Comprehensive Overview of Specific Learning Disabilities
What are Learning Disabilities?
Learning disability is a general term that describes specific kinds of learning problems. A learning disability can cause a person to have trouble learning and using certain skills. The skills most often affected are: reading, writing, listening, speaking, reasoning, and doing math.
Learning disabilities (LD) vary from person to person. One person with LD may not have the same kind of learning problems as another person with LD. Sara, in our example above, has trouble with reading and writing. Another person with LD may have problems with understanding math. Still another person may have trouble in each of these areas, as well as with understanding what people are saying.
Researchers think that learning disabilities are caused by differences in how a person's brain works and how it processes information. Children with learning disabilities are not "dumb" or "lazy." In fact, they usually have average or above average intelligence. Their brains just process information differently.
The definition of "learning disability" just below comes from the Individuals with Disabilities Education Act (IDEA). The IDEA is the federal law that guides how schools provide special education and related services to children with disabilities. The special help that Sara is receiving is an example of special education.
There is no "cure" for learning disabilities. They are life-long. However, children with LD can be high achievers and can be taught ways to get around the learning disability. With the right help, children with LD can and do learn successfully.
IDEA's Definition of "Learning Disability"
Our nation's special education law, the Individuals with Disabilities Education Act, defines a specific learning disability as . . .
". . . a disorder in one or more of the basic psychological processes involved in understanding or in using language, spoken or written, that may manifest itself in an imperfect ability to listen, think, speak, read, write, spell, or do mathematical calculations, including conditions such as perceptual disabilities, brain injury, minimal brain dysfunction, dyslexia, and developmental aphasia."

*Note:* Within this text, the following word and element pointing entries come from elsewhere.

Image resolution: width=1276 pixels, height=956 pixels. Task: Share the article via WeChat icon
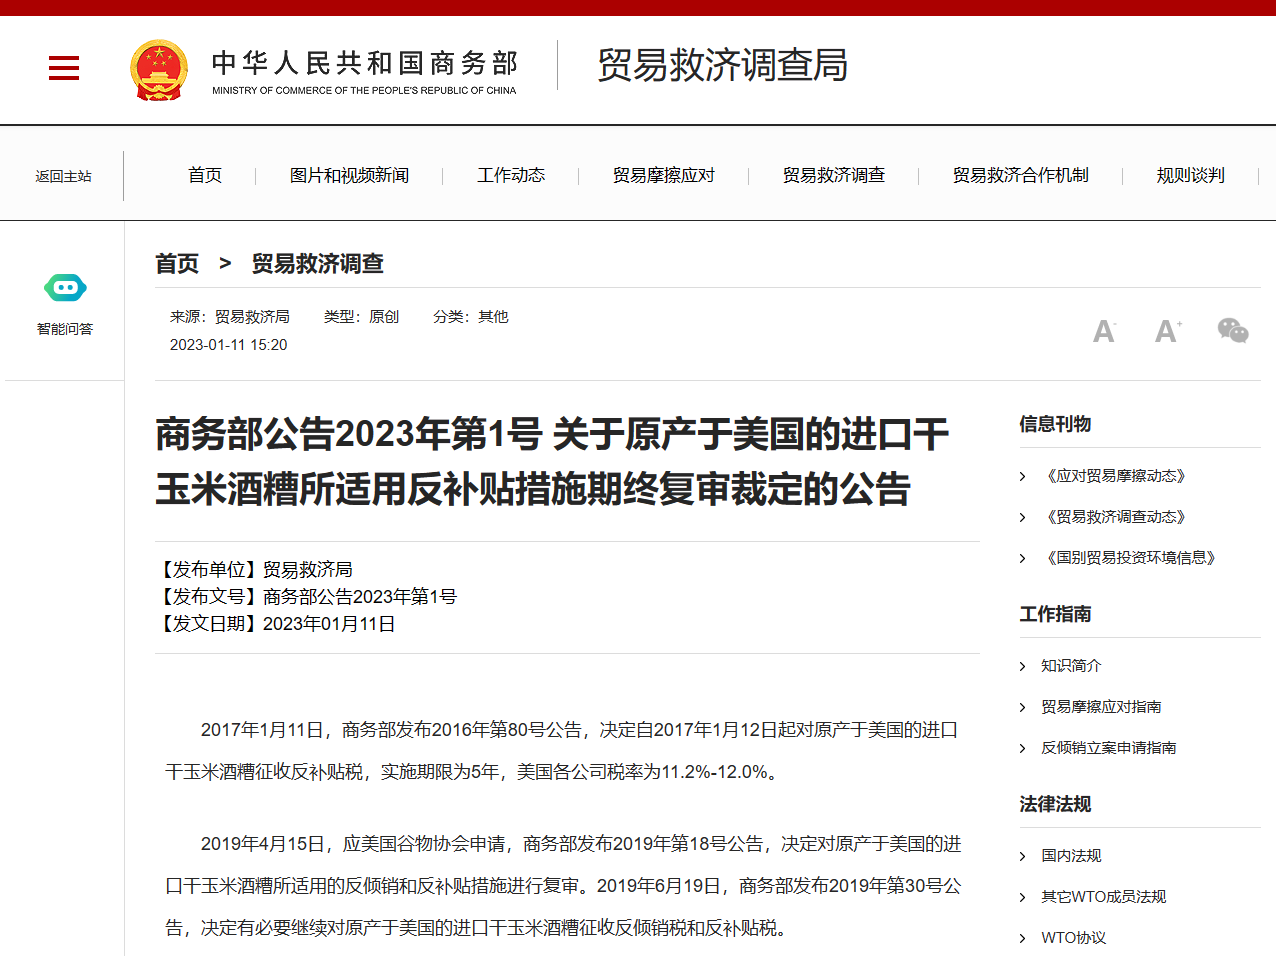[1232, 330]
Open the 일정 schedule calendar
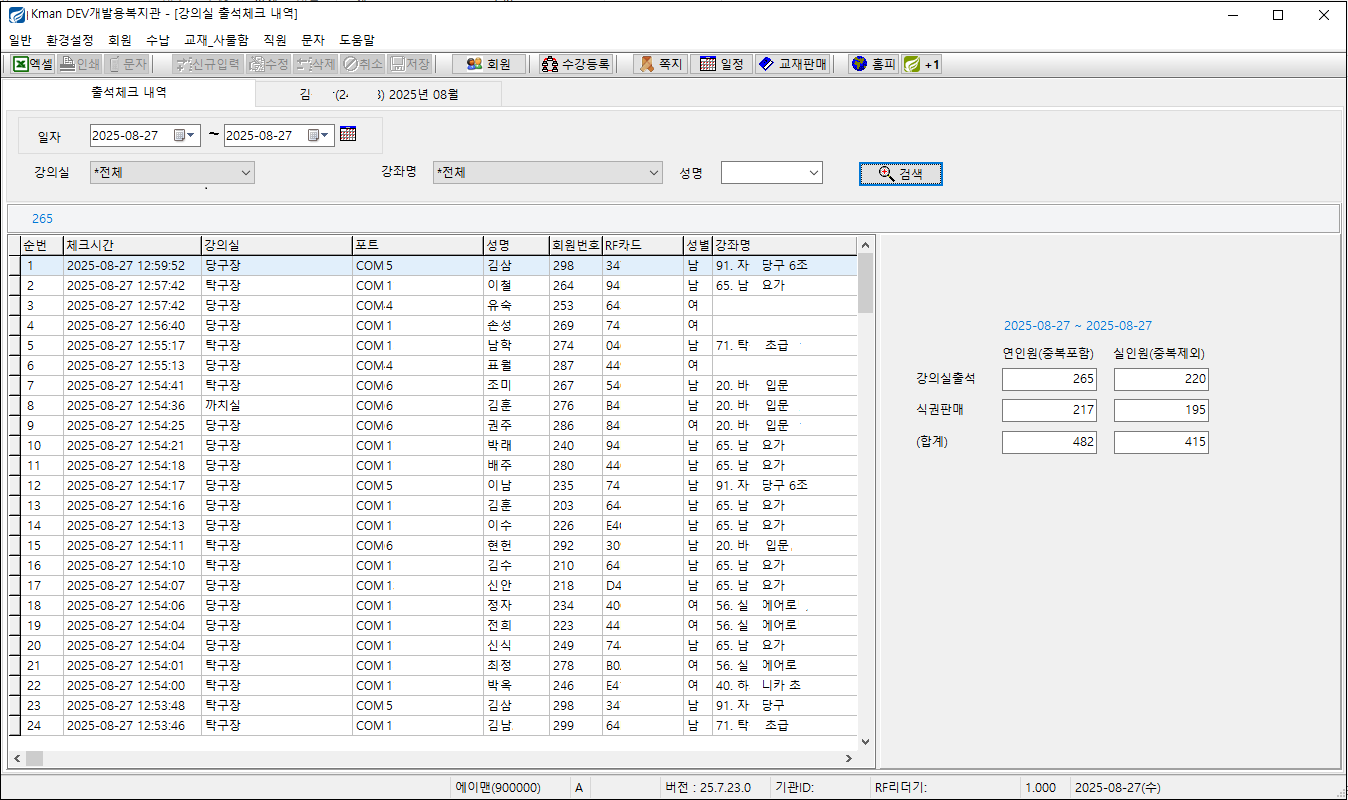The width and height of the screenshot is (1348, 800). (x=721, y=64)
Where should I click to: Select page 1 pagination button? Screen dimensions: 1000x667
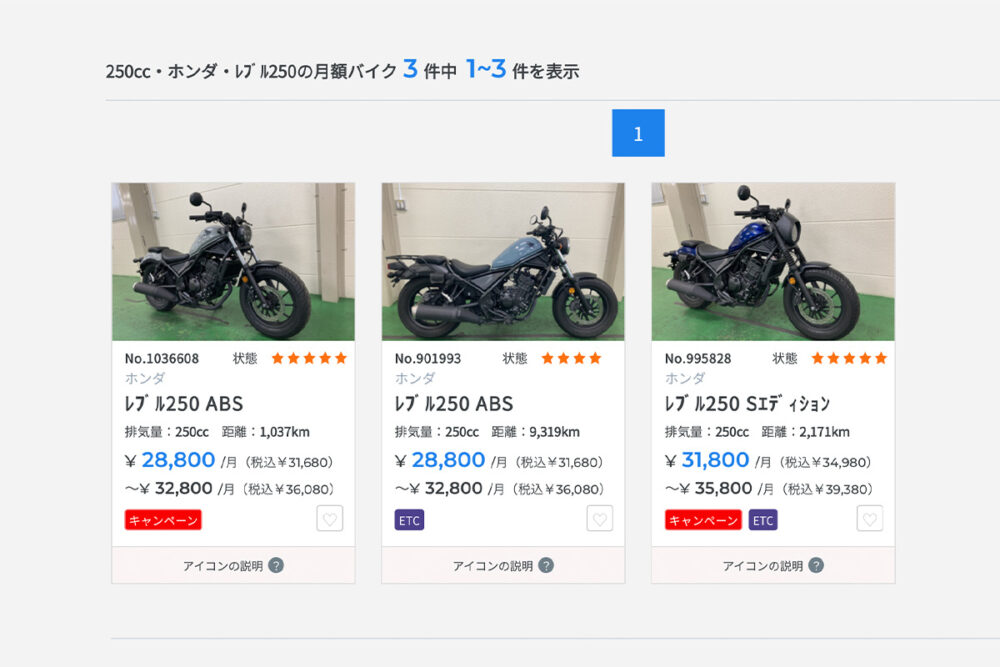click(638, 133)
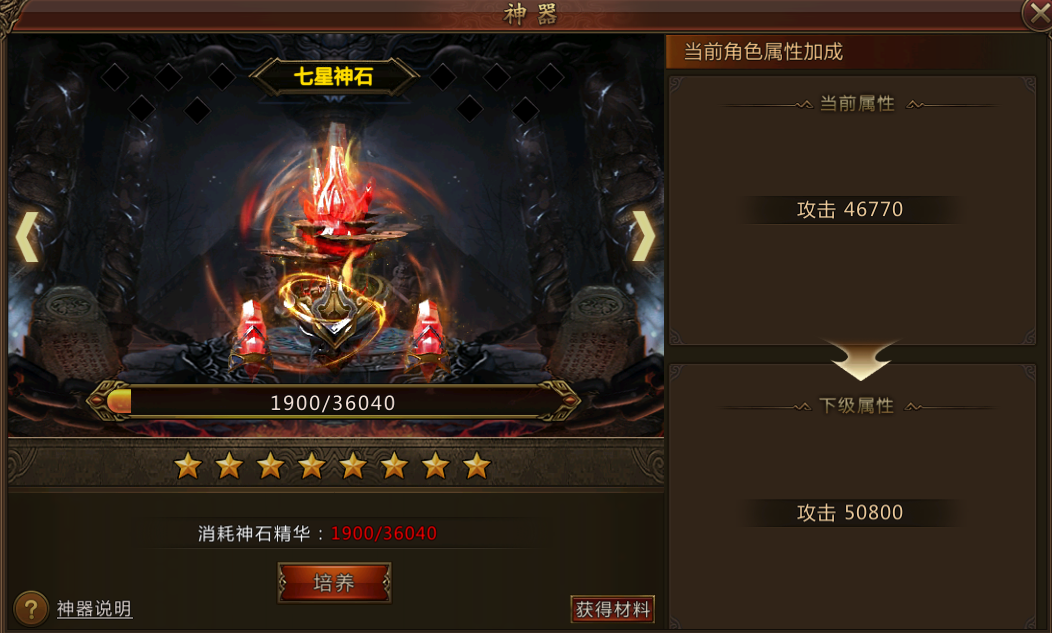The height and width of the screenshot is (633, 1052).
Task: Click the 1900/36040 progress bar
Action: tap(333, 402)
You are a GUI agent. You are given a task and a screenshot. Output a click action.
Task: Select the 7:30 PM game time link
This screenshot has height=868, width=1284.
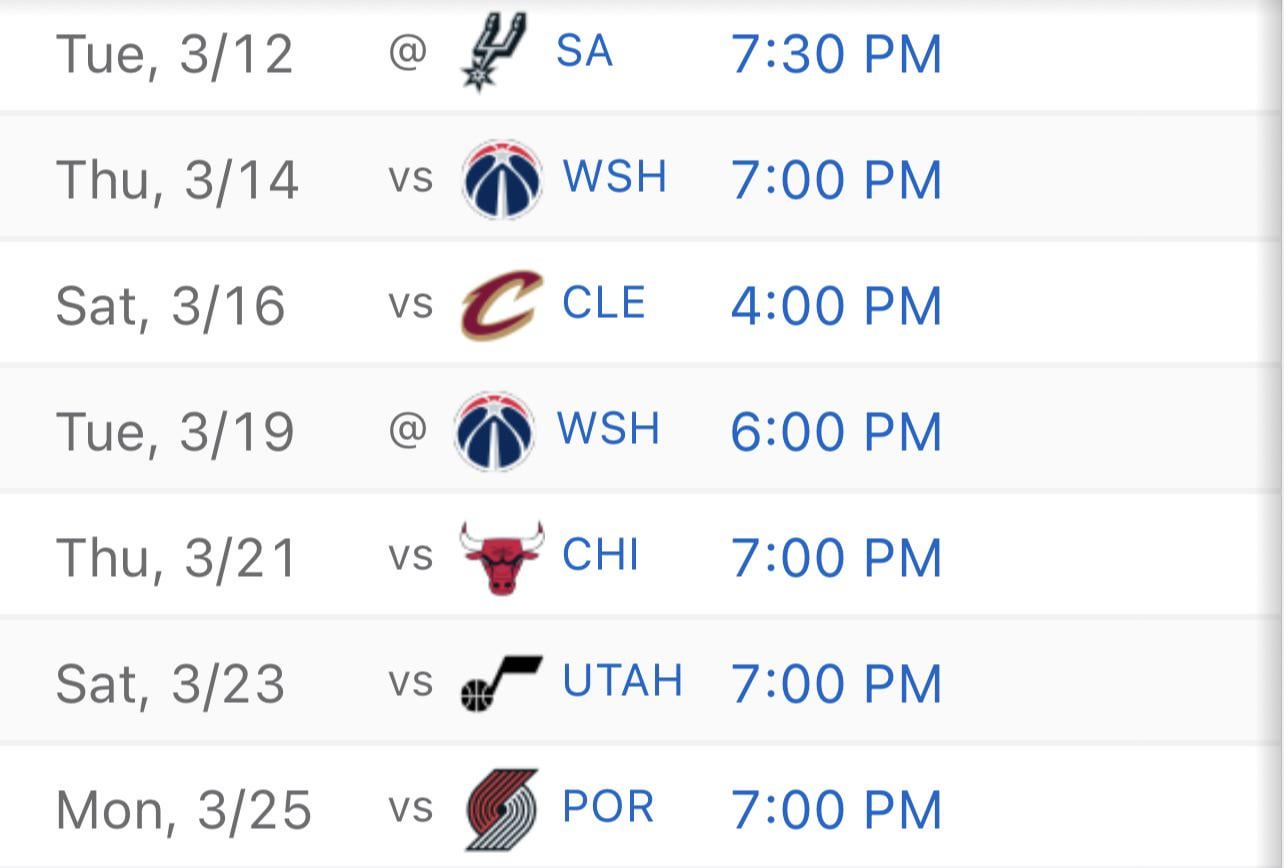pos(836,54)
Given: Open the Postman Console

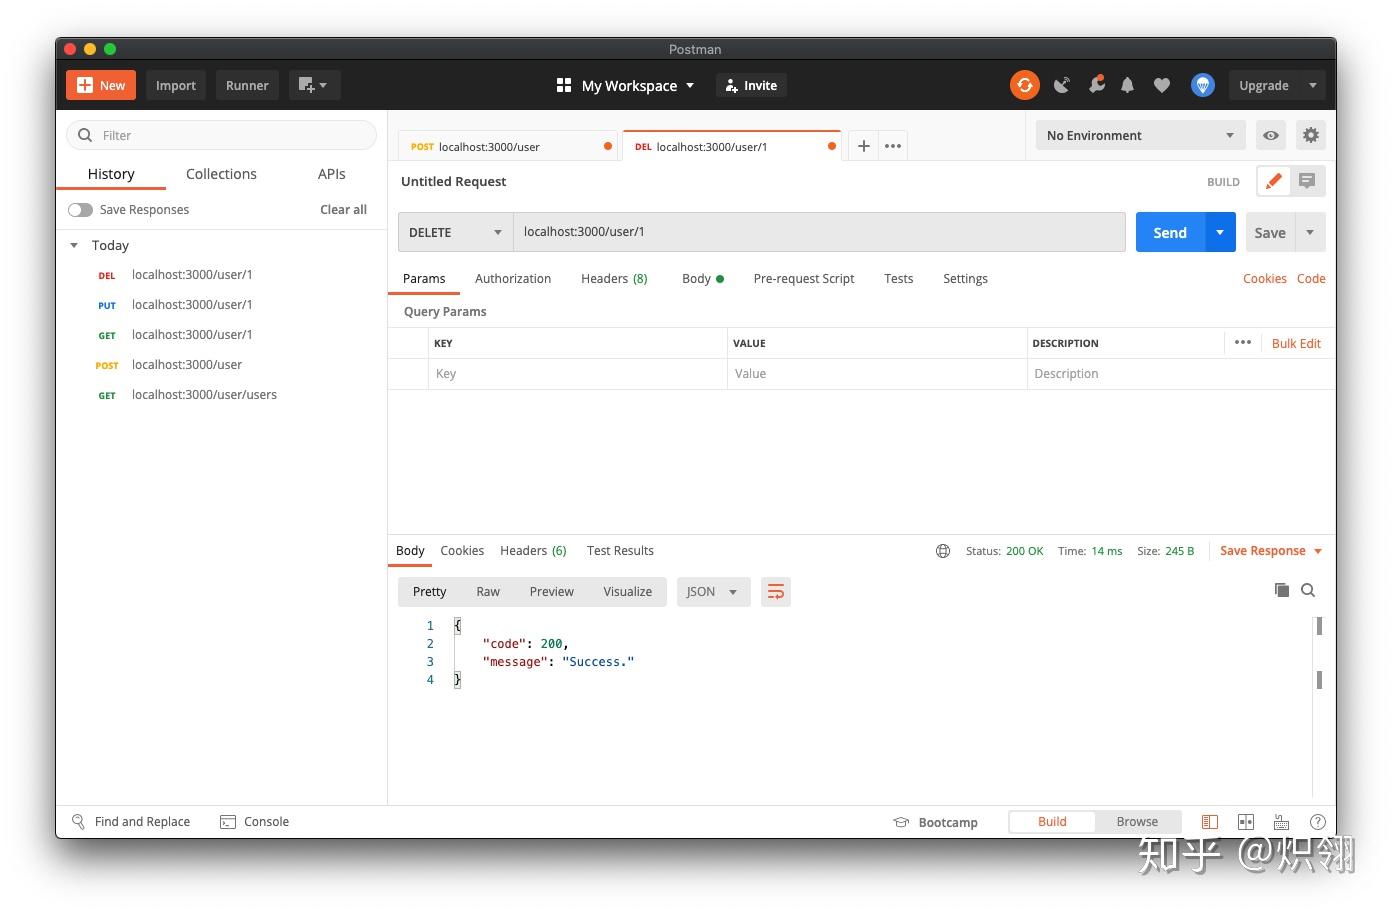Looking at the screenshot, I should click(255, 821).
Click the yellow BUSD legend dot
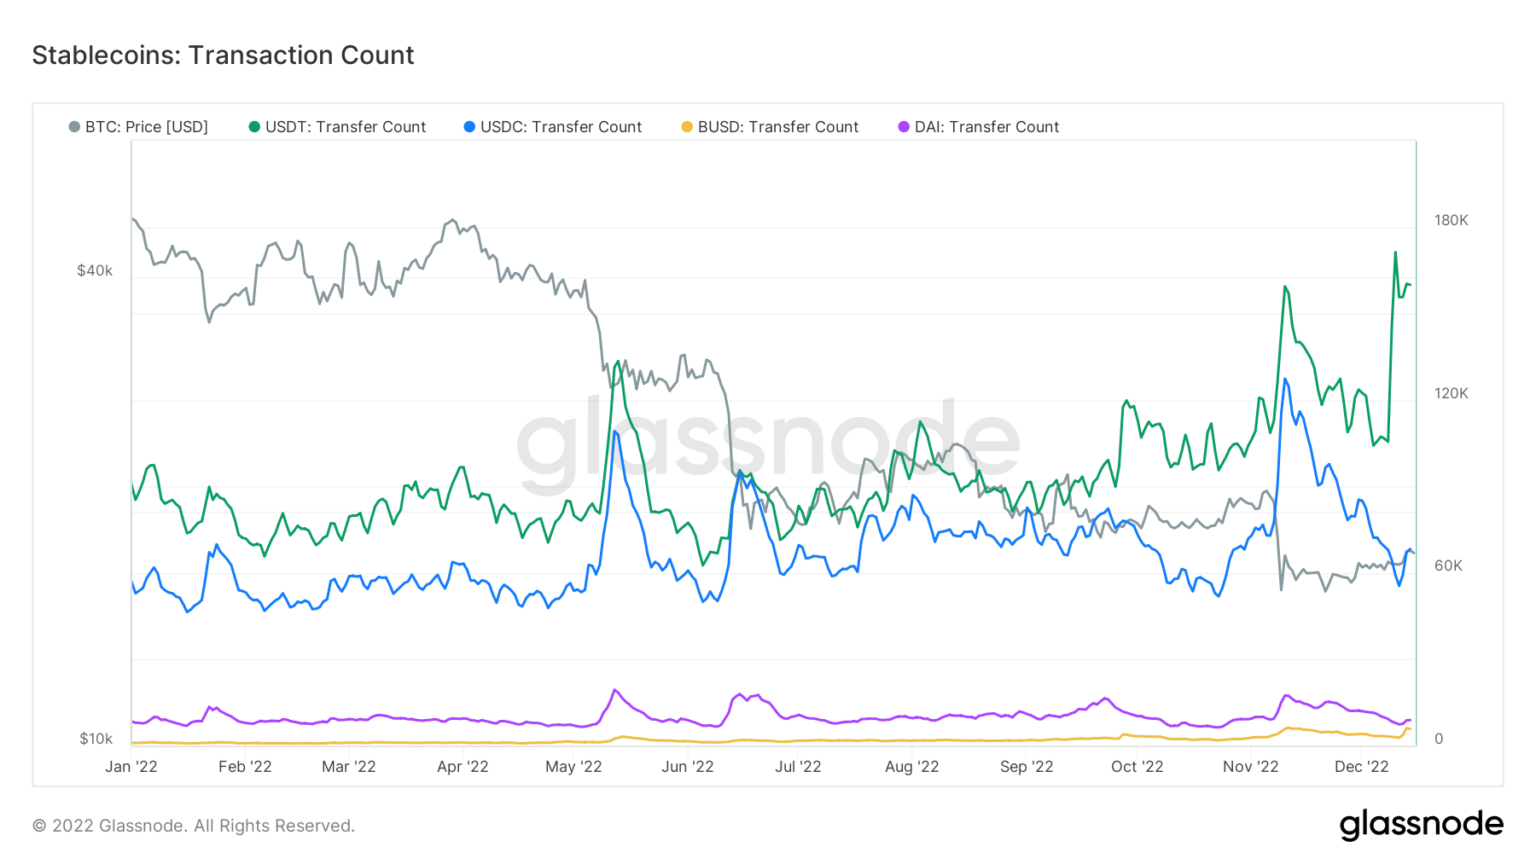This screenshot has width=1536, height=864. [687, 127]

However, learning disabilities do not include, "…learning problems that are primarily the result of visual, hearing, or motor disabilities, of mental retardation, of emotional disturbance, or of environmental, cultural, or economic disadvantage." 34 Code of Federal Regulations §300.7(c)(10)
How Common are Learning Disabilities?
Very common! As many as 1 out of every 5 people in the United States has a learning disability. Almost 3 million children (ages 6 through 21) have some form of a learning disability and receive special education in school. In fact, over half of all children who receive special education have a learning disability (Twenty-fourth Annual Report to Congress, U.S. Department of Education, 2002).
What are the Signs of a Learning Disability?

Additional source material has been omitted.